Rusya ile 883 km. sınırı olan Finlandiya da tedirgin. Ne de olsa geçmişte SSCB’ye yenilmiş ve Karelya’yı onların hâkimiyetine terk etmek zorunda kalmıştı. Geçen Haziran ayında Finlandiya Devlet Başkanı Niinistö ile İsveç Başbakanı Löfven birlikte Varşova’da bir NATO yemeğine katılmışlardı. Bu NATO üyesi olmayan ülkeler için olağanüstü bir durumdu.

Türkiye – Rusya ilişkilerine geldiğimizde hayli karmaşık bir manzara arz ediyor.

Ekonomik alanda hızlı gelişmeler var. Rusya’dan Türkiye’ye uzanacak bir doğalgaz boru hattı projesi olan Türk Akım’ının inşasına ilişkin hükümetler arası antlaşma, Putin’in 10 Ekim’de İstanbul’a gerçekleştirdiği ziyaret sırasında imzalanmıştı. Anlaşma, biri Türkiye diğeriyse Avrupa ülkelerinin tüketim ihtiyacına ayrılmak üzere iki hattan oluşan bir doğalgaz boru hattı inşa edilmesini öngörüyor. Gazprom başkanı Miller projenin 2019’da biteceğini ifade etti.

Dışişleri Bakanı Çavuşoğlu Rusya ile istihbarat alışverişinin başladığını söyledi. Buna göre Fırat Kalkanı harekâtı için radyo sinyalleri, elektronik ve optik görsellerden alınan bilgiler Ankara’ya gelmeye başladı.

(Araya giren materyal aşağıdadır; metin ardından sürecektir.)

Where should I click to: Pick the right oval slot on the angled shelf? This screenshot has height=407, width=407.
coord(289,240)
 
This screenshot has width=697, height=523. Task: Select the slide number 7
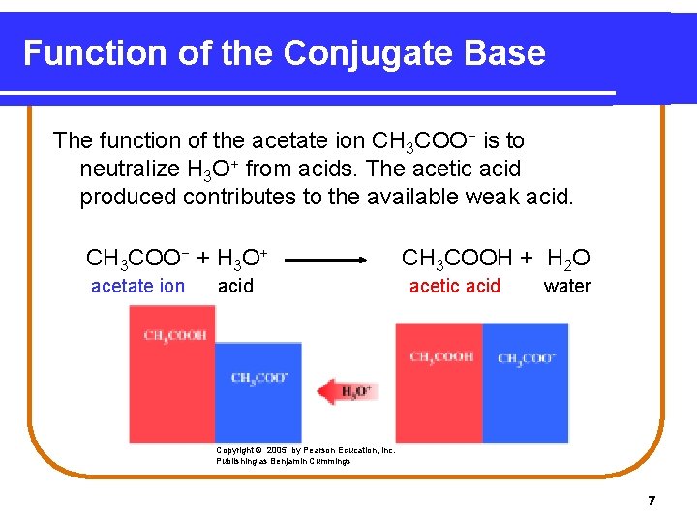pos(652,500)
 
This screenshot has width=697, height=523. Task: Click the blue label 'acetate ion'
pos(137,286)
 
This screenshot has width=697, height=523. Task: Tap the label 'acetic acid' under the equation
pos(455,286)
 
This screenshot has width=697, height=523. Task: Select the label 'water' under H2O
pos(567,286)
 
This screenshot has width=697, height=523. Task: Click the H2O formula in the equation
pos(569,259)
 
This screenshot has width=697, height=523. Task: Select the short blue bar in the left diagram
pos(258,392)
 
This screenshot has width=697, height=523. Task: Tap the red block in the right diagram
pos(439,383)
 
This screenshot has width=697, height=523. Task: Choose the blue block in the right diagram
pos(526,383)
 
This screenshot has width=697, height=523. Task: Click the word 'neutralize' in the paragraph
pos(128,169)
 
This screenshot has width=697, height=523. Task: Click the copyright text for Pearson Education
pos(305,455)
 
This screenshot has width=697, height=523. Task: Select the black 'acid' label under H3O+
pos(235,286)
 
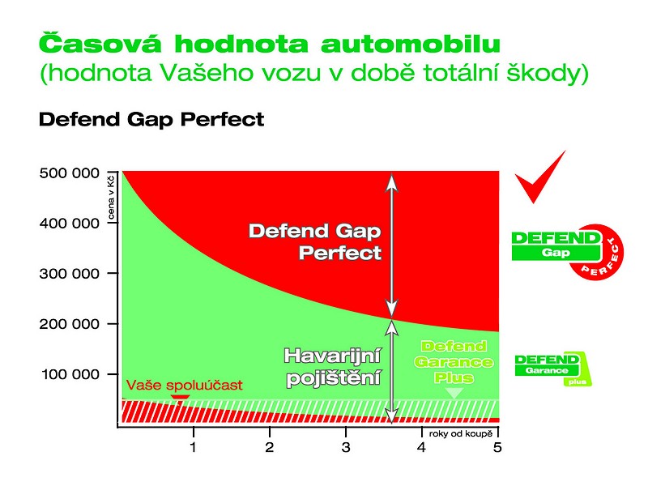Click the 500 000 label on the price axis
tap(70, 173)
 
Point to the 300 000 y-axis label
tap(70, 274)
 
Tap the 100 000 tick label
tap(70, 374)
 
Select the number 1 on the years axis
tap(193, 447)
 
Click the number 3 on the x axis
tap(346, 447)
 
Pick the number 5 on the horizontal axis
tap(497, 447)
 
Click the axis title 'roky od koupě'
tap(461, 434)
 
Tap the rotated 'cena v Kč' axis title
tap(112, 197)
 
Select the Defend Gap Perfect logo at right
tap(568, 251)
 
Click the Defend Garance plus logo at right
tap(553, 369)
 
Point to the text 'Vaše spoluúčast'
tap(185, 386)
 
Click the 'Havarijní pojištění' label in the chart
tap(332, 368)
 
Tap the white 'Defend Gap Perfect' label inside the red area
tap(315, 241)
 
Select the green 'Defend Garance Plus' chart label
tap(454, 362)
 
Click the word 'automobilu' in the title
tap(411, 45)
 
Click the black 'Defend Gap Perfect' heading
tap(151, 120)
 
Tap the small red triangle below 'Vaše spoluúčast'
tap(181, 399)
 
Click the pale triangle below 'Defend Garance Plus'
tap(454, 393)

Diğer yandan Rusya Dışişleri Bakanlığı bir bildiri ile Türkiye’nin Suriye’ye tanklarını sokmasını kınadı. Açıklamada “Basında yer alan haberlere göre Türk tankları müttefik Suriye muhalefet birlikleriyle Suriye sınırına girdiler. Ankara, hedefinin IŞİD ile mücadele olduğunu açıkladı. Moskova, Suriye-Türkiye sınırında yaşananlardan çok endişeli.  Her şeyden önce sivil halk arasında hayatını kaybedenler dikkate alınınca kriz bölgesinde durumun daha da kötüleşme ihtimali endişe uyandırıyor. Suriye krizinin uluslararası hakların temelinde Kürtler de dâhil olmak üzere tüm etnik grupların katılımıyla 30 Haziran 2012 tarihli Cenevre antlaşması ve BM Güvenlik Konseyi’nin kararı çerçevesinde geniş çaplı Suriye diyaloğu üzerinden çözülmesinden eminiz” denilmişti.

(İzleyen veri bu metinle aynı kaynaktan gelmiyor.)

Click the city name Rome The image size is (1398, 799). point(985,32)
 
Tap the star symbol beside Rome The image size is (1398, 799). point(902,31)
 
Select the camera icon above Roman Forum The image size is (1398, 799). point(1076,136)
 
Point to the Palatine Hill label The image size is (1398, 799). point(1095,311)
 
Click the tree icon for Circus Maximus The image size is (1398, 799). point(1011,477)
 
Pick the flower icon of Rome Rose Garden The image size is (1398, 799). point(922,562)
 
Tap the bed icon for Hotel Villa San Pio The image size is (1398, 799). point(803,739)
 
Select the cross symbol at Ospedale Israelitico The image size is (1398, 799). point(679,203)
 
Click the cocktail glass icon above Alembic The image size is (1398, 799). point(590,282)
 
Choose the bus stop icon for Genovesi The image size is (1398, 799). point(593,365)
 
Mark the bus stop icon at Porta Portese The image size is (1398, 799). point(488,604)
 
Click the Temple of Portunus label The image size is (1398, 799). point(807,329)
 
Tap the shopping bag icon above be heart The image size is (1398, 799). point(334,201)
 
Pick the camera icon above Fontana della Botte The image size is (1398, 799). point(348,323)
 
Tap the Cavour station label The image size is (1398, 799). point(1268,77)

Haziran ayında Kırım’a s-400 füzelerini yerleştireceğini bildiren Rusya’ya sanki cevap olarak Erdoğan Ağustos ayında Ukrayna devlet başkanı Poroşenko ile buluştuğunda “Kırım’daki haklarınızı destekliyoruz” şeklinde bir ifade kullanmıştı.

Öte yandan geçenlerde Sputnik gazetesi haftaya Kırım ile Trabzon arasında feribot seferlerinin başlayacağını bildirdi. Bu ne perhiz bu ne lahana turşusu? Hani biz Kırım’ın ilhakını tanımıyorduk? Peki, şimdi ne değişti.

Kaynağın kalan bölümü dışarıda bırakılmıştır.